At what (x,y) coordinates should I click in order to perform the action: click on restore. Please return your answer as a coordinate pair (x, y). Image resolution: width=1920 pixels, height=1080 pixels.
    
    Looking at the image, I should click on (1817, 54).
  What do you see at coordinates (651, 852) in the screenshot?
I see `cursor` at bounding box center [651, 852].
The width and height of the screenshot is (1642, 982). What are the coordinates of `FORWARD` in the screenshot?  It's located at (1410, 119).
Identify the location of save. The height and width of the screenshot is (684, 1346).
━━━━━━━━━━
* _GOAL_: Extract every line of the records above and reproduce each one character for character.

* _EXERCISE SOLUTION_:
At what (x,y) coordinates should I click in order to perform the action: click on restore. Please return your answer as a coordinate pair (x, y). Image resolution: width=1920 pixels, height=1080 pixels.
    
    Looking at the image, I should click on (1817, 54).
  What do you see at coordinates (651, 852) in the screenshot?
I see `cursor` at bounding box center [651, 852].
The width and height of the screenshot is (1642, 982). What are the coordinates of `FORWARD` in the screenshot?  It's located at (1410, 119).
Identify the location of save. The height and width of the screenshot is (684, 1346).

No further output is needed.